■ **Stated task A**
Answer these questions from the review of Conan of the Isles:
(i) Who are the only supporting characters in the novel?
(ii) Which sequence does the review rank among the best-written suspense sequences in a pastiche novel?
(iii) What quoted phrase does the review use to describe the novel's plot?

■ **Text block**
■ ■ ■ ■

The two veteran writers conjure up a breezy fantasy adventure with a pulpy sense of excitement, but Conan of the Isles puts to the test the reader’s taste in post-Howard Conan. Which is more important: adherence to Howard’s spirit, or fun adventure? If you can have both, that’s wonderful. But I would prefer to have a good sword-and-sorcery adventure instead a poor, boring, and slavish attempt to imitate Howard. You will never mistake Conan of the Isles for genuine Howardian Conan, but you won’t mistake it for a boring novel either. The plot barely pauses to take a breath: like a movie serial or an Edgar Rice Burroughs adventure, this is “One Damn Thing After Another.” Where a Conan novel in the 1980s and '90s series would develop a story around different character subplots, interactions, and conspiracies, Conan of the Isles just points Conan in a direction and sends him on his gory way. The novel flies along a linear path: monster, fight, escape, rescue, monster, sorcerer, duel, escape, rescue, etc. Imaginative weirdness appears throughout. Character drama takes a back seat—the only supporting characters are Sigurd and Metemphoc the master thief—and action hurtles nonstop across the page.
Thankfully, most of the action clicks. Conan’s horrific contest against the horde of huge rats ranks as one of the best-written suspense sequences in a pastiche novel. The navel battle scenes are also exciting, and plenty of giant monsters show up to threaten our aging hero. (I personally adore big monsters, so the book earns extra points with me.) The finale is just what you want from a fantasy adventure: constant action, monsters, magic, horror, and ironic turnabout.

■ ■ ■ ■

Word and element pointing records:
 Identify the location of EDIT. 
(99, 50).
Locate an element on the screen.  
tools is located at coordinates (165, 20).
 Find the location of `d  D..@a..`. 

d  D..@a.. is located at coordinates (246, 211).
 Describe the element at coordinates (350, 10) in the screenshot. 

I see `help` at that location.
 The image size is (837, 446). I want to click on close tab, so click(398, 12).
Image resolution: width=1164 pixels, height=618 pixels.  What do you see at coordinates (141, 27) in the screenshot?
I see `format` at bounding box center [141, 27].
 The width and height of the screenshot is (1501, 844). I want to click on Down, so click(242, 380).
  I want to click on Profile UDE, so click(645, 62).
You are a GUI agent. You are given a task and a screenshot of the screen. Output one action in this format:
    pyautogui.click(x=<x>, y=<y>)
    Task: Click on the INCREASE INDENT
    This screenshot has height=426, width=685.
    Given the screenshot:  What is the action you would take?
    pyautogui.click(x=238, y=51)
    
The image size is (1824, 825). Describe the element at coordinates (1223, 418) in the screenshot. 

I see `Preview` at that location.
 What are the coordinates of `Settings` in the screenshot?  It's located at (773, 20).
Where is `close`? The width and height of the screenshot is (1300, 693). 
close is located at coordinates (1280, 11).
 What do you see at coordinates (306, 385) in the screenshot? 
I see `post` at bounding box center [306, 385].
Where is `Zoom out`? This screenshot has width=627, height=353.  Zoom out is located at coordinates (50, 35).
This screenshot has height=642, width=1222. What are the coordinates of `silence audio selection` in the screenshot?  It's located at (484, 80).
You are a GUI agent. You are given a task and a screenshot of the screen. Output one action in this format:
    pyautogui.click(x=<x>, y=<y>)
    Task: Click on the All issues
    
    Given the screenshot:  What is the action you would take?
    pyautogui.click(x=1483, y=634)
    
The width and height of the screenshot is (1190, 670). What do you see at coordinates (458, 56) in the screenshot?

■ ■ ■ ■

■ **Stated task B**
In the records, rewrite everything from the line containing "is (1300, 693)." down to the line containing "center [306, 385].", substituting "image" for "screenshot" and leaving all else unchanged. Return only those lines.

■ **Answer A**
(i) Sigurd and Metemphoc the master thief.
(ii) Conan's horrific contest against the horde of huge rats.
(iii) "One Damn Thing After Another."

■ **Answer B**
Where is `close`? The width and height of the image is (1300, 693). 
close is located at coordinates (1280, 11).
 What do you see at coordinates (306, 385) in the image? 
I see `post` at bounding box center [306, 385].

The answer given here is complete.